SAN FRANCISCO — The residential security and home automation space just got more competitive. At a hardware event here today, Nest unveiled a new modular system to compete with the likes of ADT, Vivint and DIY providers such as Abode, Scout, SimpliSafe and others.
The Nest Secure starter set will cost $499 and include three central components:
- Nest Guard — central hub with 85db siren, backup battery, LTE/3G backup, arm/disarm capabilities
- Nest Detect — $59 door/window sensors with built-in technology to track who is home
- Nest Tag — $25 tracking device to help users locate keys and other important personal affects
Nest Guard is the centerpiece of the system. It is a small, hockey puck-shaped device with a keypad on top, according to theverge.com. Placed at the front door, the device communicates with the smaller Nest Detect, which can be placed throughout a home. If not disarmed upon entry, the Nest Secure system triggers the siren. For every action along the way, the system sends alerts to smartphones.
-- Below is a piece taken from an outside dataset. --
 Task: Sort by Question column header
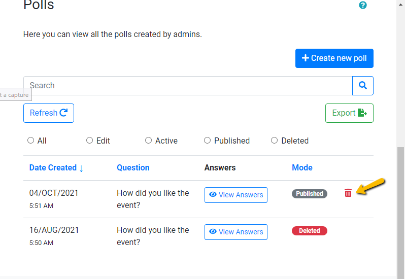pos(133,168)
Nest has contracted with third-party central station MONI to offer professional monitoring. The collaboration with Nest will expand the company’s addressable market beyond traditional homeowners and drive greater penetration into the $80 billion connected home market, says MONI President and CEO Jeff Gardner.
“Throughout the last year, we have made meaningful progress diversifying our distribution channels and improving the overall economics of the business. We see MONI’s relationship with Nest as a continuation of our strategic growth initiatives and our commitment to bringing customers the most innovative and cutting-edge home security technology available today,” Gardner says.
Nest is also selling cellular backup service through T-Mobile for $5 a month or $50 a year, in the event power or Wi-Fi is lost and users want Secure to stay online.
Nest is said to be hyping the simplicity and attention to detail in Nest Secure. For example, a gentle voice from the Nest Guard will tell users how long they have to leave the home once the system is armed. Users can also set times to automatically arm/disarm the system.
The Nest Secure system also integrates with the company’s other products, including its existing Nest Cam security system, to control the whole system from an app.
Beginning in November, Nest will market the system first in the United States in a starter pack — including the Guard, two Detects and two Tags — for $499. The system will be made available in Canada and Europe next year, according to theverge.com. The company will also begin selling the standalone Nest Detect units for $59 and additional Nest Tags for $25 apiece. Preorders started Sept. 20.
Nest also partnered with lock maker Yale to develop a joint smart lock — named the Nest + Yale lock — that will tie into the Secure system as well. Upon unlocking the front door, the device can disarm the system alongside any of the other three available disarm methods.